Lynxtogo.info : « Que Dieu bénisse notre cher et beau pays !» C’est le dernier bout de phrase qui a sanctionné le discours de fin d’année de Faure Gnassingbé. Avez-vous une idée de la beauté dont il parle ?

Agbeyomé Messan Kodjo : Peut-être que Monsieur Faure Gnassingbé évoque le Dieu de la Création qui est par essence Amour, Lumière, Vérité, Justice, Paix, Beauté, Bonté, Compassion et Empathie.

Son parcours de vie privée et publique laisse transparaître le contraire mais retourner à la Lumière, à l’Amour et à Dieu demeure la raison d’être fondamentale de toute vie.

Ce qui a compté jusqu’à présent pour le régent de la terre de nos aïeux, c’est sa personne. Une seule phrase résume sa philosophie de vie, alors qu’il parlait de son père « lui c’est lui, moi c’est moi ».

Le Dieu créateur que nous vénérons s’exprime à travers les attributs ci haut déclinés, et rime  avec harmonie et expansion de la vie contrairement à la crise de confiance, la division, la haine, la prédation et la destruction de la nation dont est comptable le régent Faure Gnassingbé.

Les Togolais ont l’impression que le discours de La Baule [prononcé en 1990 par François Mitterrand] sur la nécessité pour les partenaires africains de se démocratiser, ne s’adressait pas à leur pays. C’est aussi votre avis ?

François Mitterrand fut un acteur majeur de la politique française puisqu’il a été ministre de la France d’Outre-Mer pendant la colonisation avant d’accéder à l’Elysée le 10 mai 1981, et avait une bonne connaissance de la politique française en Afrique.

○ ○ ○ ○

Consignes de l'exercice »
1. D'après l'entretien avec Agbeyomé Messan Kodjo, à quelle date François Mitterrand est-il arrivé à l'Élysée ?
2. Poursuivez l'entretien avec Agbeyomé Messan Kodjo à la suite de sa dernière phrase.

Données fournies »
○ ○ ○ ○

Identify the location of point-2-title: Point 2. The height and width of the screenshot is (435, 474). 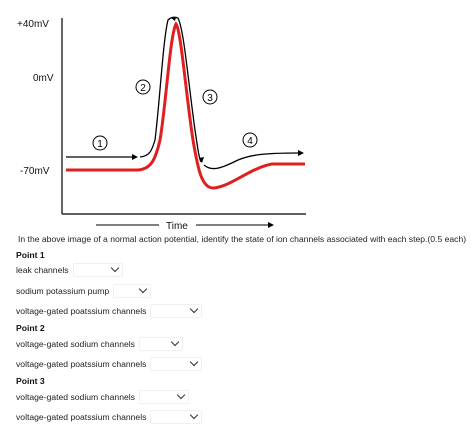
(30, 328).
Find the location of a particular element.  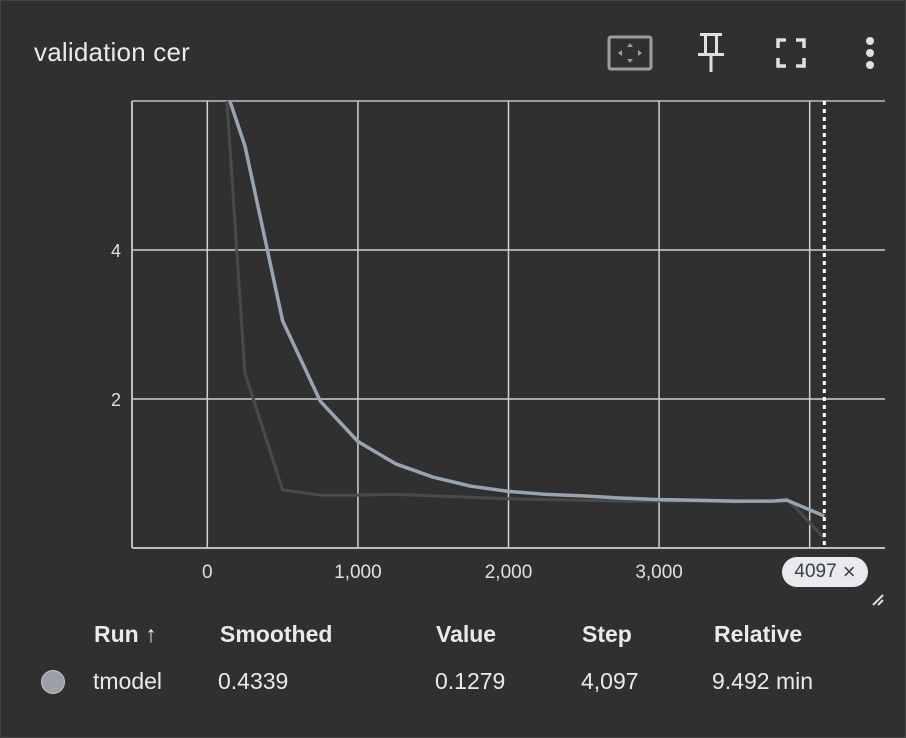

more-options-button is located at coordinates (870, 53).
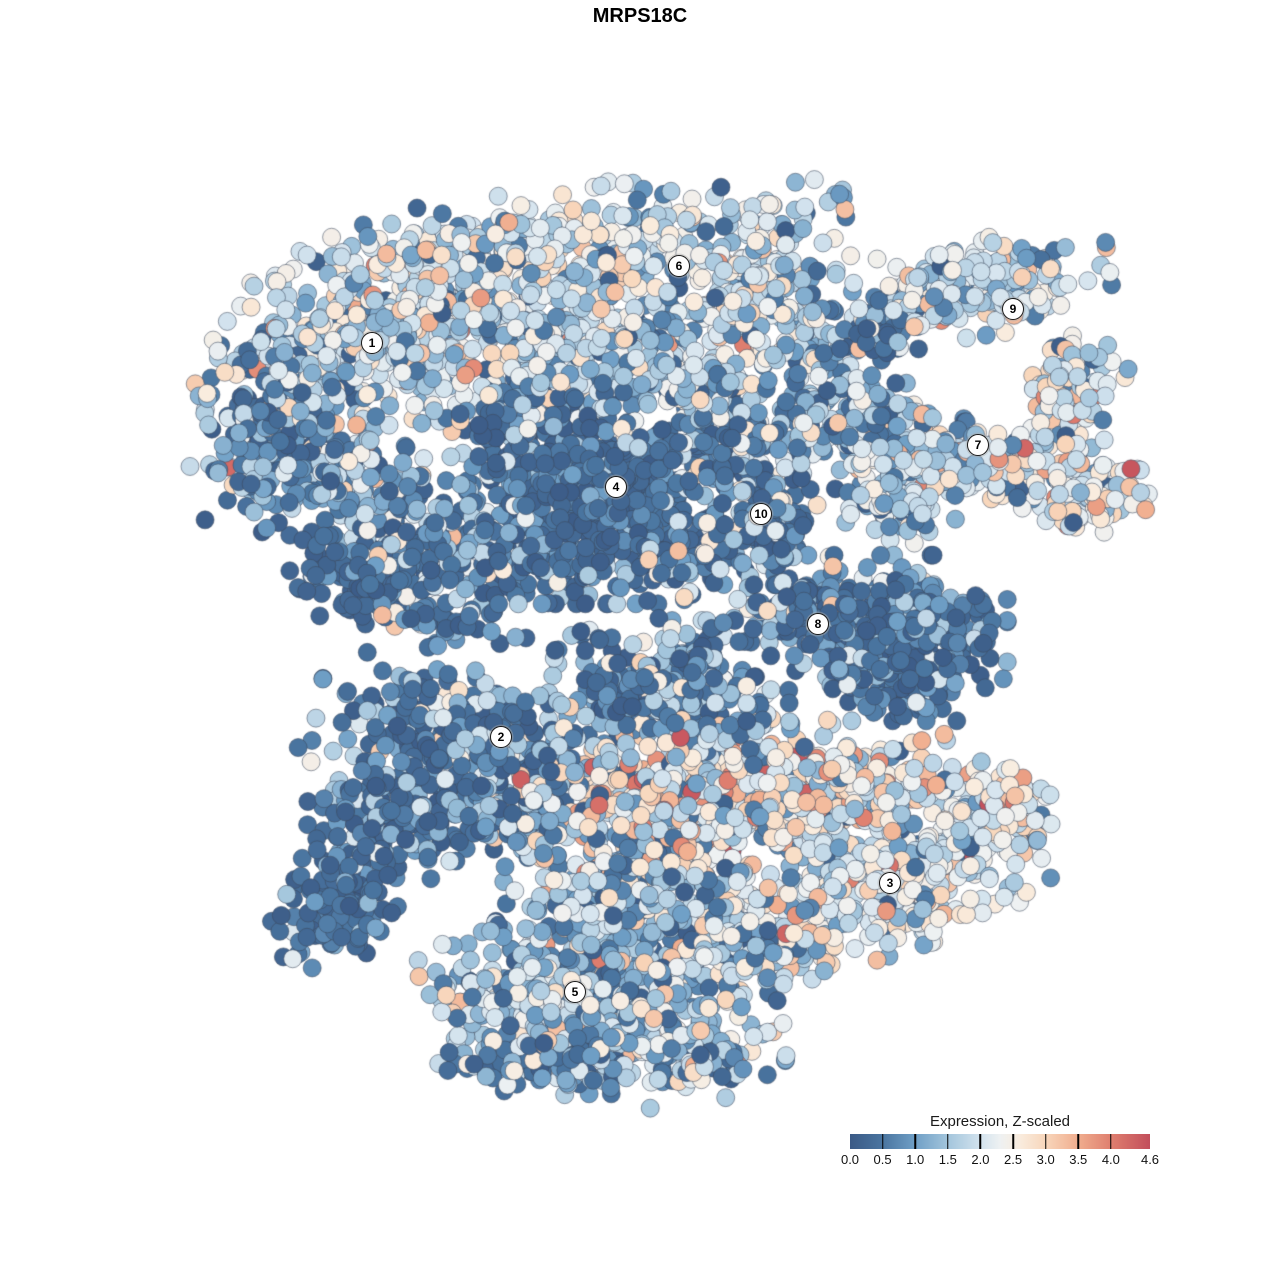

○ ○ ○ ○

Réponses par consigne »
1. Le 10 mai 1981.

2.
En subordonnant en 1990 l’aide publique au développement à la démocratisions de la vie politique en Afrique, notamment le pluralisme politique et la liberté de la presse, il voulait mettre fin à la dictature des partis uniques en  Afrique. Il n’a cependant pas agi à démanteler la Françafrique cette diplomatie parallèle au service du complexe militaro industriel français, dont les activités ne sont pas compatibles avec la démocratie et la transparence, si bien que trois décennies après ce discours historique à la Baule inspiré par Eric Orsenna, la démocratie patine sur le continent où fleurissent des coups d’État militaires après bien d’alternances politiques à l’exception du Togo. Notre classe politique engluée dans la guerre des ego et la corruption, a brillé par un jeu à somme nulle qui a fait le lit des forces du statu quo liguées contre la Libération nationale du Togo.

Dr Agbeyomé Kodjo, Faure Gnassingbé semble s’être assis définitivement sur les élections de 2020 en dépit des cris des Togolais comme de certains hommes politiques en Occident. Qu’est ce qui fait la force de votre concurrent au lendemain de chaque élection au Togo ?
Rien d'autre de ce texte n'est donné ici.